The Difficult Relationship

by Richard Aldous

Pub Date: March 19th, 2012
ISBN: 978-0-393-06900-6
Publisher: Norton

A historian charts the ups, downs, and in-betweens of a transatlantic partnership that defined an era.

The just-released biopic starring Meryl Streep is likely to spark renewed interest in the whip-smart, hectoring and humorless Margaret Thatcher, Britain’s first woman prime minister. No small part of her legacy was the relationship with her philosophical, transatlantic counterpart, the big-picture, affable Ronald Reagan. Partners in helping to end the Cold War, Reagan and Thatcher were always careful publicly to paper over differences, to appear united, to demonstrate that the “Special Relationship” between Britain and America remained unshakeable.
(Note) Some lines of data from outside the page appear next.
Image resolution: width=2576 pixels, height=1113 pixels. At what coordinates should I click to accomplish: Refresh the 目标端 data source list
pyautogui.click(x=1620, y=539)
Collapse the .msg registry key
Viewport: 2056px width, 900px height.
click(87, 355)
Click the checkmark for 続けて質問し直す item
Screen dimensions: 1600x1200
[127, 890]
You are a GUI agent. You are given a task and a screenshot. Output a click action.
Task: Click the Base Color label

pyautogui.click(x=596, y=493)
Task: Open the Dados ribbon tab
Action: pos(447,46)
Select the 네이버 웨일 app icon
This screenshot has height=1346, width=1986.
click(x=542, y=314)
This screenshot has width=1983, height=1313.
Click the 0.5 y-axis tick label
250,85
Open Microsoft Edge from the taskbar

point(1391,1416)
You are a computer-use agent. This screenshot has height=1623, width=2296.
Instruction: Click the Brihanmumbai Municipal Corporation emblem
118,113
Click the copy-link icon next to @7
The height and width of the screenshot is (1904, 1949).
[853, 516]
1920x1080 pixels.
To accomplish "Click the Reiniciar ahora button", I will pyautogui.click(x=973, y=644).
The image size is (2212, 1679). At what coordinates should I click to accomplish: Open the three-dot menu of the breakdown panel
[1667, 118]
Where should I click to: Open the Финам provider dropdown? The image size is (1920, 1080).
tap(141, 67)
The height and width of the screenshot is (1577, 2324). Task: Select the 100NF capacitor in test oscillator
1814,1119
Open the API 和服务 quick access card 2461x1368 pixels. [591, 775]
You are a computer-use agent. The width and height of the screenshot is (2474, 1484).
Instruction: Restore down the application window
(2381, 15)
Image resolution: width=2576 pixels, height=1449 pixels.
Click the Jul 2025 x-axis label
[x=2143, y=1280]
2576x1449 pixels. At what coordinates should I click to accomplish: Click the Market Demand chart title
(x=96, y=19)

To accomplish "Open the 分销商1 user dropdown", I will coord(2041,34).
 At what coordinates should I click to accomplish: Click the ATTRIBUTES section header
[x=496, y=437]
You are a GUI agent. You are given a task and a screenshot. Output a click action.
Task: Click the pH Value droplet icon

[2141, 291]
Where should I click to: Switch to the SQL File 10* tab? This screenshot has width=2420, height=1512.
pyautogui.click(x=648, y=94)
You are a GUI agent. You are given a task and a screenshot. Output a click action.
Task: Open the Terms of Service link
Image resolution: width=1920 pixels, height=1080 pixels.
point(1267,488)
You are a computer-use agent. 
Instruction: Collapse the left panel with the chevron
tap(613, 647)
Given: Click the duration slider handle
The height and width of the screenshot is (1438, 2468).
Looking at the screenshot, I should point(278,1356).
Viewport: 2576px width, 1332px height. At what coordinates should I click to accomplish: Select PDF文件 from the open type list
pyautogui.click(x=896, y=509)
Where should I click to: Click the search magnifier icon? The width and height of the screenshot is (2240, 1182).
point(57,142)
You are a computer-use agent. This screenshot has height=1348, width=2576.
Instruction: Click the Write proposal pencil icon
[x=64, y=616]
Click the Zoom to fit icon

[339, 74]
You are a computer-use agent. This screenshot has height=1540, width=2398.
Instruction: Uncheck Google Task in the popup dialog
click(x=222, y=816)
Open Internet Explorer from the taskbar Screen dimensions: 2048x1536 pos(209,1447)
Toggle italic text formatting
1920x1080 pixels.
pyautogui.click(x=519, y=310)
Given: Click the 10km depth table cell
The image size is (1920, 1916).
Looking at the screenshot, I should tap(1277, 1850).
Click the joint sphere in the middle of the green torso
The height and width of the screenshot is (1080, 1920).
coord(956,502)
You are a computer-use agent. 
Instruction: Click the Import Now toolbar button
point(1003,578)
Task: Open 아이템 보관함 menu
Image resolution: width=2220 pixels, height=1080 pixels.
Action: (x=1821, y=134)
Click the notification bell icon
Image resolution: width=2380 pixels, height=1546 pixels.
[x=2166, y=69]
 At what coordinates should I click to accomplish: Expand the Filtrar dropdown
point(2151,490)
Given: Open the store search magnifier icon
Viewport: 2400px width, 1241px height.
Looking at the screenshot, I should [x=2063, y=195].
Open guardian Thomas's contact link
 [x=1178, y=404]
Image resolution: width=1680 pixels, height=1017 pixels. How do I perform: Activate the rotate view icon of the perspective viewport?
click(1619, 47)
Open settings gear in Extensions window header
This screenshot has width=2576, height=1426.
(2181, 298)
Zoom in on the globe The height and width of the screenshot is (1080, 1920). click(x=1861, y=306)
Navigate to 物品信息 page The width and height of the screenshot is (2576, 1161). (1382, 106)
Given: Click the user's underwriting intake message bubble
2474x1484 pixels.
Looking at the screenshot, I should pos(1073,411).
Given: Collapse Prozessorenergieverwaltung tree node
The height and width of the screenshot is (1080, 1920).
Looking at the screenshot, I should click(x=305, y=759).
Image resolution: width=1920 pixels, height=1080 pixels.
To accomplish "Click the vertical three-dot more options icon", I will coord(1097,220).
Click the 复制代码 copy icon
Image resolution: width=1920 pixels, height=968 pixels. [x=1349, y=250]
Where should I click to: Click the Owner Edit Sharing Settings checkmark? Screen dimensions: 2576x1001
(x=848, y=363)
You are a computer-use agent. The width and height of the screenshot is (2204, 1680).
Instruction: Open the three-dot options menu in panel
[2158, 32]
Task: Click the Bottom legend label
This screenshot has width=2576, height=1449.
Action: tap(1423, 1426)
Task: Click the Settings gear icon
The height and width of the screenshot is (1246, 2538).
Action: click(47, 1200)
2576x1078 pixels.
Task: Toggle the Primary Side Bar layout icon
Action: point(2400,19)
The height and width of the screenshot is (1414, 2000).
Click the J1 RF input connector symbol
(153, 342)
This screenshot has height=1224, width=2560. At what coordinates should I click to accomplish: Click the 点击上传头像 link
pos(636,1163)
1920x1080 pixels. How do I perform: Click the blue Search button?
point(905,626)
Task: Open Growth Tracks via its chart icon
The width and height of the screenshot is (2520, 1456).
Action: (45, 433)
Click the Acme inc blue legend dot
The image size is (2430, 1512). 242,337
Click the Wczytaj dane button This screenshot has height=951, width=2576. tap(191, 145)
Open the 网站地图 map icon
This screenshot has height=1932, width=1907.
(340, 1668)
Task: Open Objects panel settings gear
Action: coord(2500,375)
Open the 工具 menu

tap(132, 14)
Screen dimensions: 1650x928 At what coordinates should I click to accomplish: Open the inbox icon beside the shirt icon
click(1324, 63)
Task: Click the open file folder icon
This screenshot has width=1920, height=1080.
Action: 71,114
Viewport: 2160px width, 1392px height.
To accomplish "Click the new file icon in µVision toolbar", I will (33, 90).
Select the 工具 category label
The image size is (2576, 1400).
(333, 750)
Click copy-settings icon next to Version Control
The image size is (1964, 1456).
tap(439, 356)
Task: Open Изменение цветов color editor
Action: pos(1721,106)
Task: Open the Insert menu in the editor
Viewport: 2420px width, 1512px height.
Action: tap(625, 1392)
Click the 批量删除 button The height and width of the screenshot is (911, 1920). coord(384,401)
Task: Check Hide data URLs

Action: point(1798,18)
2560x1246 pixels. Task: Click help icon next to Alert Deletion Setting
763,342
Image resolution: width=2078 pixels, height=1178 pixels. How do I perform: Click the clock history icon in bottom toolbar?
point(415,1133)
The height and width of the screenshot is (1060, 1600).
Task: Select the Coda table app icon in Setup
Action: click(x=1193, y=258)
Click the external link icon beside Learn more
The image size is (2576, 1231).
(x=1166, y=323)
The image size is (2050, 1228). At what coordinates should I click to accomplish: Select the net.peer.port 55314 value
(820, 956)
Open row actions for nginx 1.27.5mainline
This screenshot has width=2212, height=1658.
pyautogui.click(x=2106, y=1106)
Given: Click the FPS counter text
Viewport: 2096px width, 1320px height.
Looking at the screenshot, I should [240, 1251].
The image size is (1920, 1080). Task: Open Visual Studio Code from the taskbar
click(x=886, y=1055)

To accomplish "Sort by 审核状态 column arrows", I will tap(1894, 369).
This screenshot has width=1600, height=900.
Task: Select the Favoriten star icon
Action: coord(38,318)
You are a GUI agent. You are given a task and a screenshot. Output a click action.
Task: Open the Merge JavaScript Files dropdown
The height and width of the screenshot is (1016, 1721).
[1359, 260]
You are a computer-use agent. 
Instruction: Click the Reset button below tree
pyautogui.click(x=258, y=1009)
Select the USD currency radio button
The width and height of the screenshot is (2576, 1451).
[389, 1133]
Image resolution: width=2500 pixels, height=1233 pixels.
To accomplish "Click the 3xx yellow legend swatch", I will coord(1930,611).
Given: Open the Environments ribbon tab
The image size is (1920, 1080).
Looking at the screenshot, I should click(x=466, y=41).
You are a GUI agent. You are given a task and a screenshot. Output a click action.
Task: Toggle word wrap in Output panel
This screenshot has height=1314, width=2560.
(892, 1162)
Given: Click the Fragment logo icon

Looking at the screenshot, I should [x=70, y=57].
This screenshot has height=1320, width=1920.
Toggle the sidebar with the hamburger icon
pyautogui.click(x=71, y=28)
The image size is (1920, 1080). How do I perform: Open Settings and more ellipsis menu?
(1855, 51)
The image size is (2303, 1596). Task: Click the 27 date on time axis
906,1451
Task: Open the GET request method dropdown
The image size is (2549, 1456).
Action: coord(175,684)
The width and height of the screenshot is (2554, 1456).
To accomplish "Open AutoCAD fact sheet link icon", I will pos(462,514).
But during the eight years their tenures overlapped, there were frequent, occasionally sharp differences between these two different personalities who seemingly shared only two traits: deep conservative conviction and an absolute devotion to their nation’s interest as they understood it. Although Reagan’s senior in service on the world stage, Thatcher was acutely conscious of her country’s inferior power position. Accordingly, she set out early to court the American president. Relying for color on declassified documents, interviews, oral histories and the published accounts of many observers, Aldous (British History and Literature/Bard Col.; The Lion and the Unicorn: Gladstone vs. Disraeli, 2007, etc.) revisits the two tangling over supplying technology for Soviet construction of the Siberian gas pipeline, over arms sales and control and over nuclear weapons and Reagan’s Strategic Defense Initiative. Reagan disappointed Thatcher by his less-than-full-throated support for her Falklands war; she responded with lukewarm enthusiasm for his Grenada invasion. They disagreed over policy in Lebanon and Libya, and they clashed over how best to deal with Gorbachev. Throughout, Aldous carefully and persuasively demonstrates the elaborate care each took to “handle” the other, precautions unnecessary had the relationship been as close as publicly portrayed. A revealing look at the political marriage of two titans, who, like Roosevelt and Churchill, will be forever linked in history.